In the past few weeks, my misery has been incremental, as expected, compounded with a perfect explanation from ECONET that the fibre optic project is ‘interfering’ with our access and that all will be well once the cables are buried! To date, I have probably lost a couple of exciting activist deals due to my lack of communication, never mind the mental stress of dealing with a technology beyond one’s control. Sometimes, as I do now, I feel local ECONET engineers should be rounded up and thrown into an ICT dungeon filled with archaic Olympia typewriters, Moss code, telex, Gestetner machines and discarded valve-type black and white television sets where their reputation can assume a comparative semblance of respectability – that is if they survive drowning in volumes of black duplicating inks, scarlet correction fluids and used machine oils!

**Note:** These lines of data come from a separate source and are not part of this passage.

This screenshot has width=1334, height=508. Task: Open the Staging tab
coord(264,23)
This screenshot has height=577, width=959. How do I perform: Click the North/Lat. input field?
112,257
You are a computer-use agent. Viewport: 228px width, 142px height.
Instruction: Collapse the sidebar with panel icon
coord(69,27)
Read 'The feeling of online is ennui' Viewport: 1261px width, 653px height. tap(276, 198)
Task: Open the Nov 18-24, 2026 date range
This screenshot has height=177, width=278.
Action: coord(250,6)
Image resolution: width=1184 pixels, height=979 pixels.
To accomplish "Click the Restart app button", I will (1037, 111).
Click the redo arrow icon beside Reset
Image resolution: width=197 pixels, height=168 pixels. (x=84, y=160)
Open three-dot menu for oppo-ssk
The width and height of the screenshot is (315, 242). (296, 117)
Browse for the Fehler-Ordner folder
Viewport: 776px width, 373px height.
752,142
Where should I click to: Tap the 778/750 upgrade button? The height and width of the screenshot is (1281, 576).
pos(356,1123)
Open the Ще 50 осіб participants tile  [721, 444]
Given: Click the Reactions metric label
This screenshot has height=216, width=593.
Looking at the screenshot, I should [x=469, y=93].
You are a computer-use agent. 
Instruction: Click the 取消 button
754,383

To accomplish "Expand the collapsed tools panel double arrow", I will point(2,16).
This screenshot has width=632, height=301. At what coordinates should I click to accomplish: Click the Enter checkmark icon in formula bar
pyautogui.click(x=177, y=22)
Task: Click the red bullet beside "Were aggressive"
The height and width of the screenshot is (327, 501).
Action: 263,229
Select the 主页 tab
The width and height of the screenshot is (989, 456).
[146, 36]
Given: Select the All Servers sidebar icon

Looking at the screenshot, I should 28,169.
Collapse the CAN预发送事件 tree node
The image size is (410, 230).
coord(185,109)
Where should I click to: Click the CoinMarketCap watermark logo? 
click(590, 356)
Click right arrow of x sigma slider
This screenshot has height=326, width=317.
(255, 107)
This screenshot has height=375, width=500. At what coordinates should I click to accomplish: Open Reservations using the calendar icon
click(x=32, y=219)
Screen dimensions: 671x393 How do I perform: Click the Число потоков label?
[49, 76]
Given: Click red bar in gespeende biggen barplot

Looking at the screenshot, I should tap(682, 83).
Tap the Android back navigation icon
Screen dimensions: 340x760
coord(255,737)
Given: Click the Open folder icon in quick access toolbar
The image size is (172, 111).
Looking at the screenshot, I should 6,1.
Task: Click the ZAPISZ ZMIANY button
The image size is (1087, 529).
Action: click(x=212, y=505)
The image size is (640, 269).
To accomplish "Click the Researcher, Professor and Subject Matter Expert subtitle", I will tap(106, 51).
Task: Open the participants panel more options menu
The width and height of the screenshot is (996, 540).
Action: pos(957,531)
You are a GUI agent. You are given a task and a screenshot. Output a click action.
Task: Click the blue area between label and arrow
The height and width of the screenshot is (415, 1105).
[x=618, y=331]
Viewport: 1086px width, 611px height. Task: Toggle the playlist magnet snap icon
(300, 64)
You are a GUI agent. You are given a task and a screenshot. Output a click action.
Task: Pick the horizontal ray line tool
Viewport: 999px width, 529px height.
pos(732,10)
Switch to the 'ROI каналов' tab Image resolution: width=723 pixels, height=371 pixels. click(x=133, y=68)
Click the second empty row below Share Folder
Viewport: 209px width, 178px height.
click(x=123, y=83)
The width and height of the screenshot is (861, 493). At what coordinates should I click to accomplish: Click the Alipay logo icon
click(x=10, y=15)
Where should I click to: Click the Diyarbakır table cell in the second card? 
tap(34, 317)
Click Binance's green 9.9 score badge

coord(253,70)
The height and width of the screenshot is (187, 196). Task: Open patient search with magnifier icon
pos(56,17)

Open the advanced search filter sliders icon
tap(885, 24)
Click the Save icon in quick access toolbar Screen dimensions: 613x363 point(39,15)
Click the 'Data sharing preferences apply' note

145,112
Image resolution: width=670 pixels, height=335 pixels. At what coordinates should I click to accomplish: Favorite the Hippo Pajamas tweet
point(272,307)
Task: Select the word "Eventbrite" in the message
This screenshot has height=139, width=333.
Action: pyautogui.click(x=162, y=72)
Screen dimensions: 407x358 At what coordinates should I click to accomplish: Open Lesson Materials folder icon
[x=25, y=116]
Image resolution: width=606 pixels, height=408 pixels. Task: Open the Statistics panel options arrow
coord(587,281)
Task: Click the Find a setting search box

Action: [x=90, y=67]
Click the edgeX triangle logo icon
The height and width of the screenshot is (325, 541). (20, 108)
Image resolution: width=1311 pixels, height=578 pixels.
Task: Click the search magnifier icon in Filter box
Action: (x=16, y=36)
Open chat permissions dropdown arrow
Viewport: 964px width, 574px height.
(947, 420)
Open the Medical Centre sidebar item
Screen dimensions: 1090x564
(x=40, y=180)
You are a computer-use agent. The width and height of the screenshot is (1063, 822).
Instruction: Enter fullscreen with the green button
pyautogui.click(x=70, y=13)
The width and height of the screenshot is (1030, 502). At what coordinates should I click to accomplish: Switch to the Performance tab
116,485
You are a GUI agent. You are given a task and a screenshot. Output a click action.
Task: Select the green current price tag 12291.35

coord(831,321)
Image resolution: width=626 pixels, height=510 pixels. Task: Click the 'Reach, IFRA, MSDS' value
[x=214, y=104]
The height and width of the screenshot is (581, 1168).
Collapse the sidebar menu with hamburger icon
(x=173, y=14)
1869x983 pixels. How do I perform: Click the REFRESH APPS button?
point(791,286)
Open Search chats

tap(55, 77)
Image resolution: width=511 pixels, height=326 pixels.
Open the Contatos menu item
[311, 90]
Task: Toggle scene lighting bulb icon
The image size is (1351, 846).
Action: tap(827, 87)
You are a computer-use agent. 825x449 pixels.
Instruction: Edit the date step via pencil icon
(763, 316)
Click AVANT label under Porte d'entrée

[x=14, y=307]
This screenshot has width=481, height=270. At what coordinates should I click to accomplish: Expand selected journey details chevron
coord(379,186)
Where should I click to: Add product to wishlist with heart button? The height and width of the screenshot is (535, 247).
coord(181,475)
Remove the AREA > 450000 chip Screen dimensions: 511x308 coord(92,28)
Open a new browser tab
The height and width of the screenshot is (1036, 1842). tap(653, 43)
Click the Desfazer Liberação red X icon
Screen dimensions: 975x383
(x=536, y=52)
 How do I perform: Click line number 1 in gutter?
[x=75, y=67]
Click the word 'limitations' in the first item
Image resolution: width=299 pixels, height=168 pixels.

The question essentially is: why do ‘successful’ corporates take us customers for granted? Toyota International had a rude awakening, so did British Petroleum. I call it corporate stupor. At a certain stage, the blue chippers get drunk and choke in their own success, paralysed by exciting financial results and moribund with self praise that only immunises them from customer sensitivity. I cannot recall how many cars Toyota had to recall, or how many millions litres of oil BP has so far spilled into the Gulf of Mexico, but my wish is that companies like MTM or CellTel waltz into the Zimbabwe market to give these overzealous chip-on-the-shoulder players like ECONET a f*****g whipping. Just perhaps, perhaps I might be able to open my Yahoo without having to sing the Khoisan desert anthem 100 times over in Latin. I am a stickler for free market competition, even if I have to lose a network I have been hooked since July 1998. Thus I am agitated by market dominance that has manifestations of monopolistic behaviour. Ninety base stations in ninety days my black a**! Jeeper’s creepers, just give me only one base station in three hundred and sixty five days that WORKS and we will be lifelong pals, Mr Masiyiwa!
Tuesday, July 27th 2010 at 12:28 pm
couldn’t have been said better!!! Just wonder if it’s not falling on deaf ears….high time these huge corporates show a semblance of accountability to their customers…for what its worth, am seriously opting for another service provider…Go ahead, tell someone!!!